Provided entries:

_____

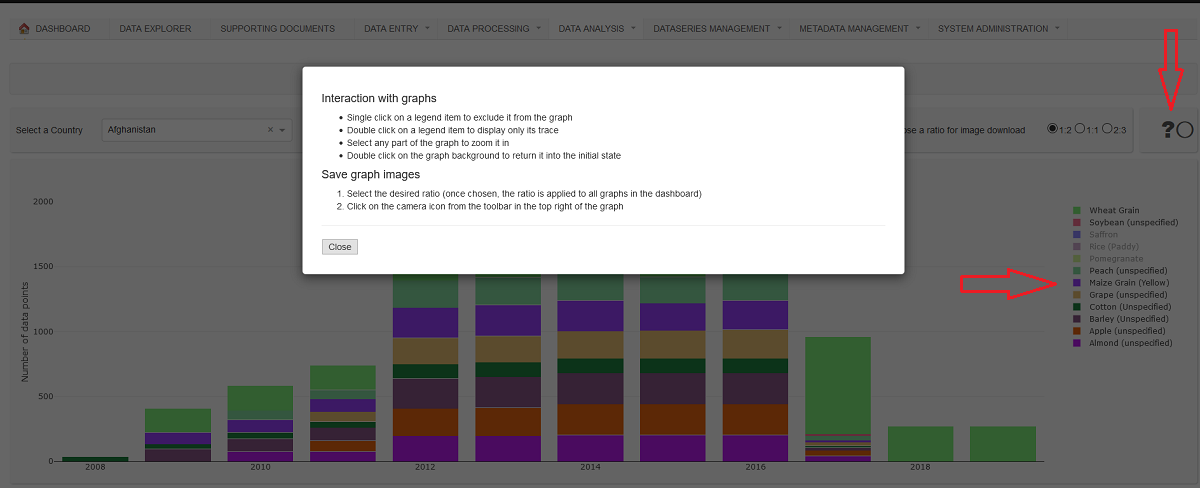Select the 1:2 image ratio
Screen dimensions: 1200x488
[x=1052, y=129]
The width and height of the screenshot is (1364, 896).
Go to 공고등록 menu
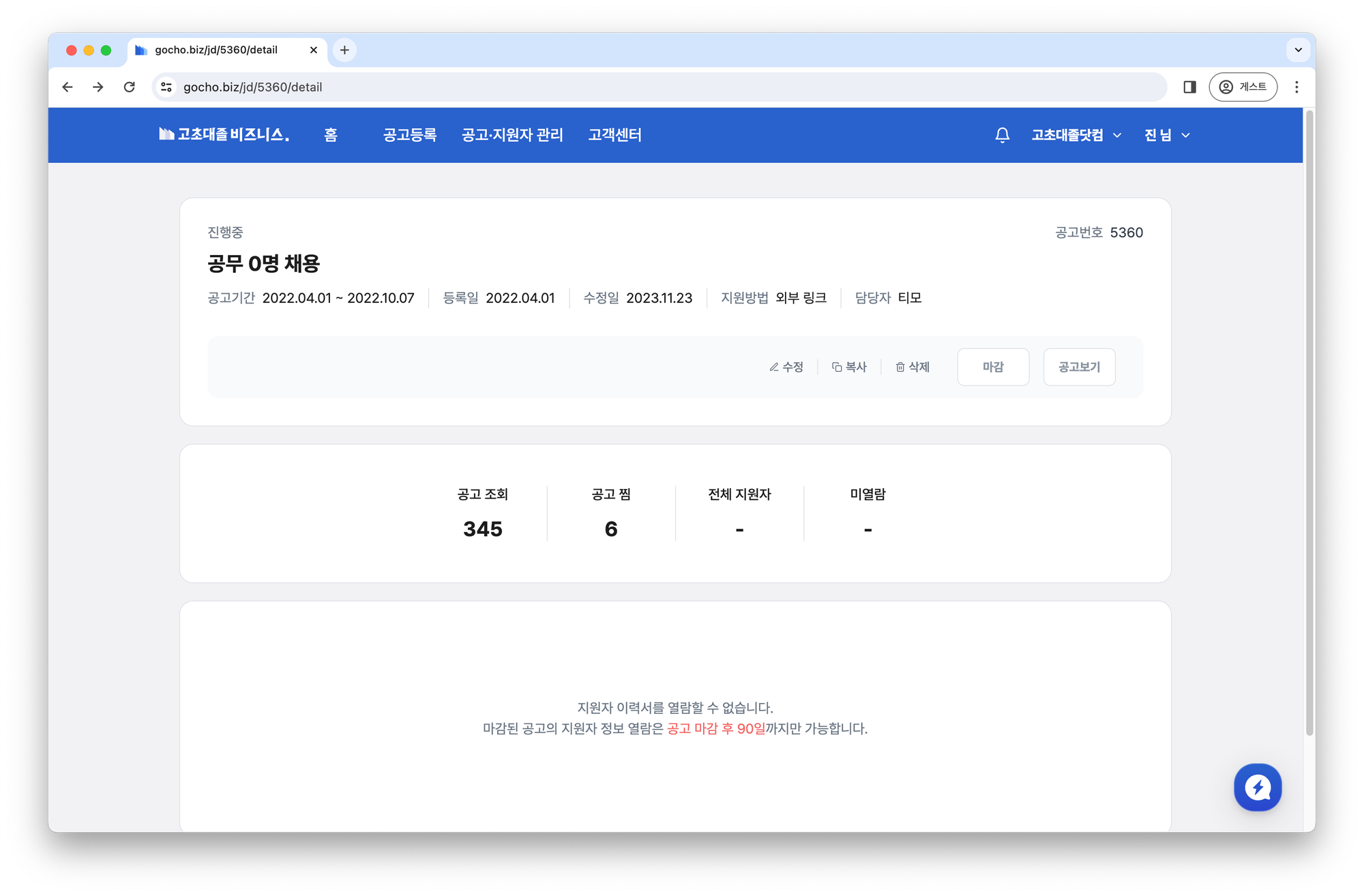(410, 135)
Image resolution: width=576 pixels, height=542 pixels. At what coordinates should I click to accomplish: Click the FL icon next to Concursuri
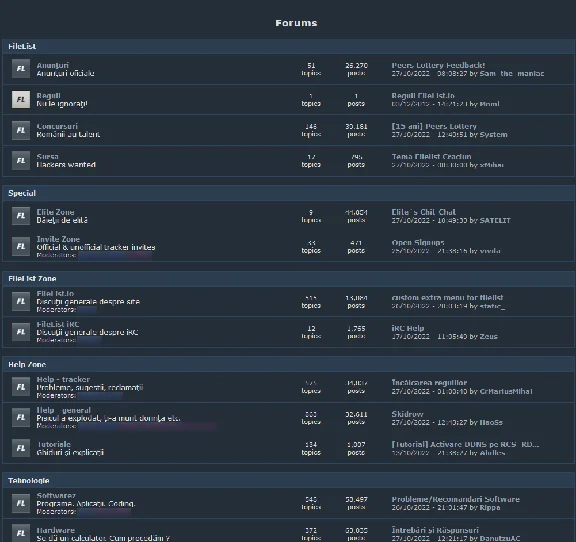coord(21,130)
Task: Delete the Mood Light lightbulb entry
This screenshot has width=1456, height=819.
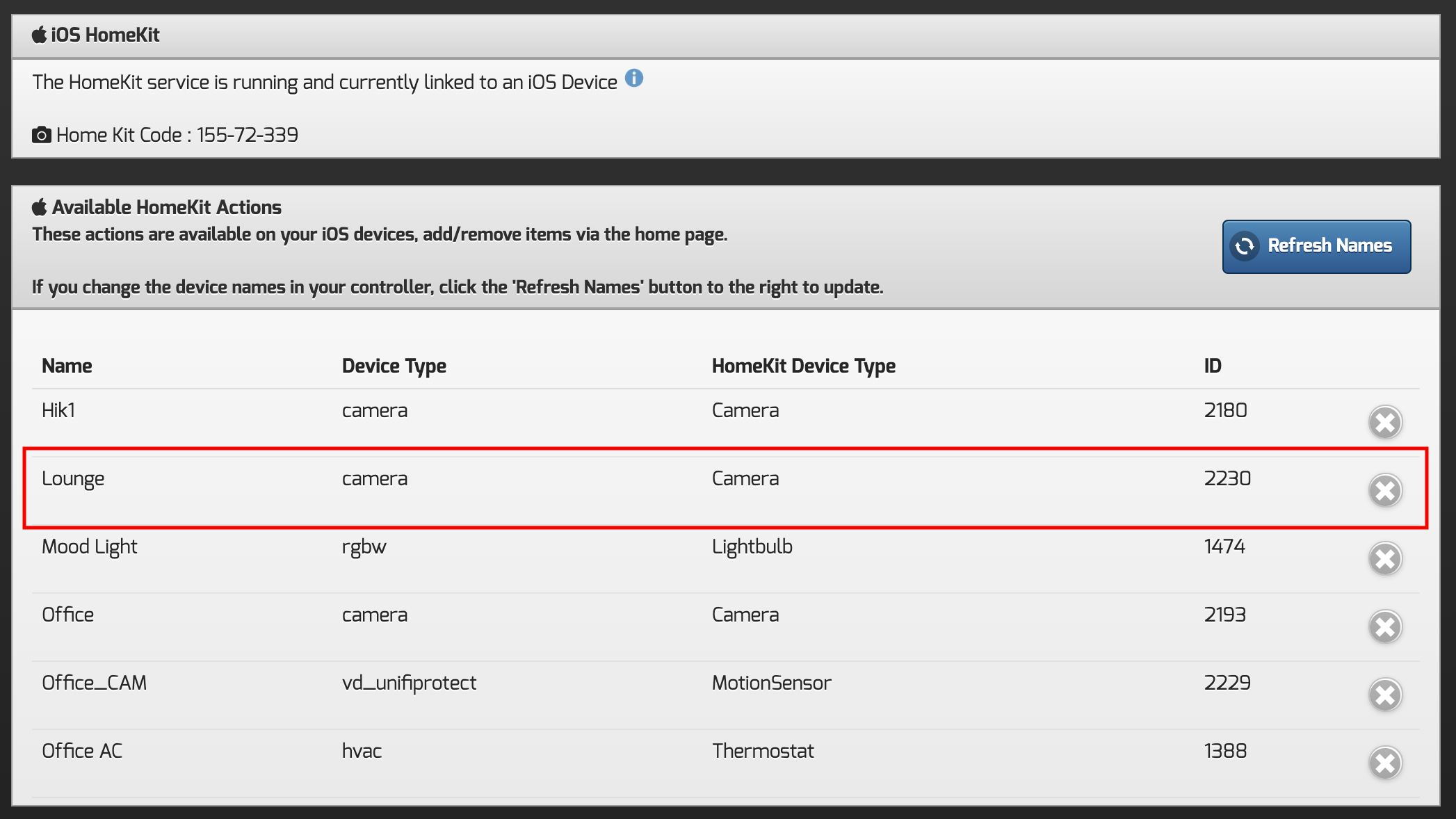Action: point(1385,558)
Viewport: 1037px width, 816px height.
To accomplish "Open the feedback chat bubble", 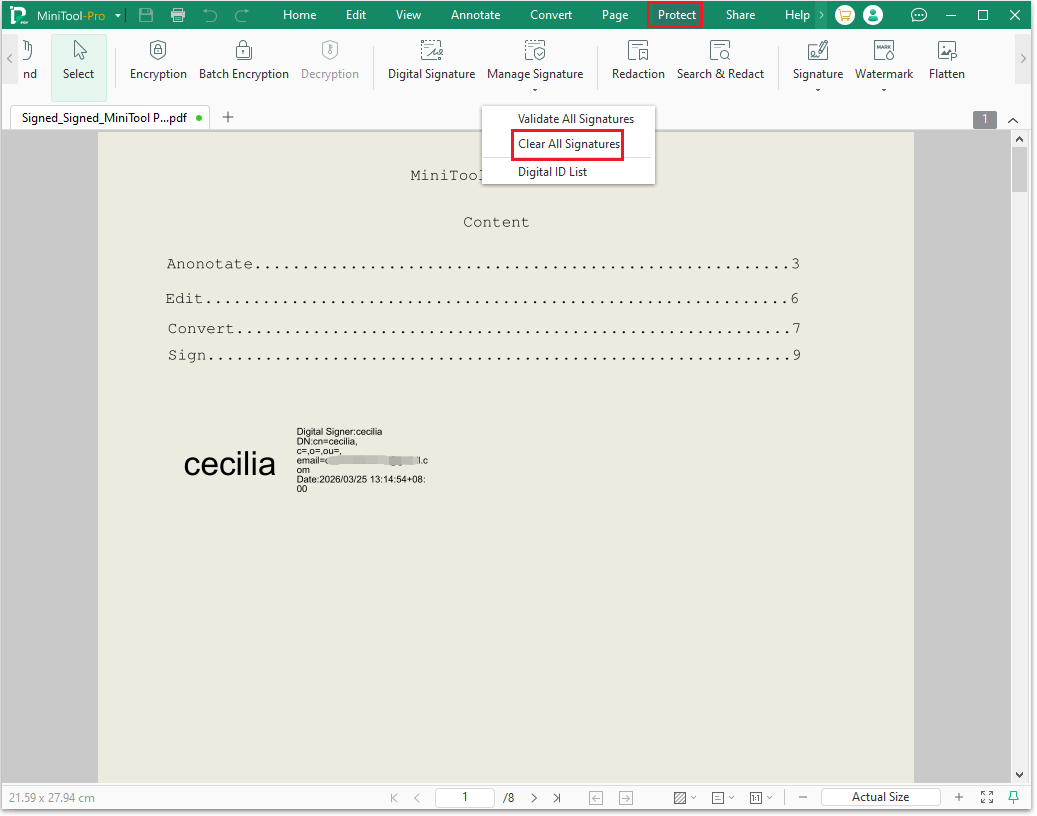I will pos(918,15).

_____

Problem details: Pull out each line of the listing above that contains the word "screenshot".

Solution below:
The width and height of the screenshot is (1364, 896).
This screenshot has width=1456, height=819.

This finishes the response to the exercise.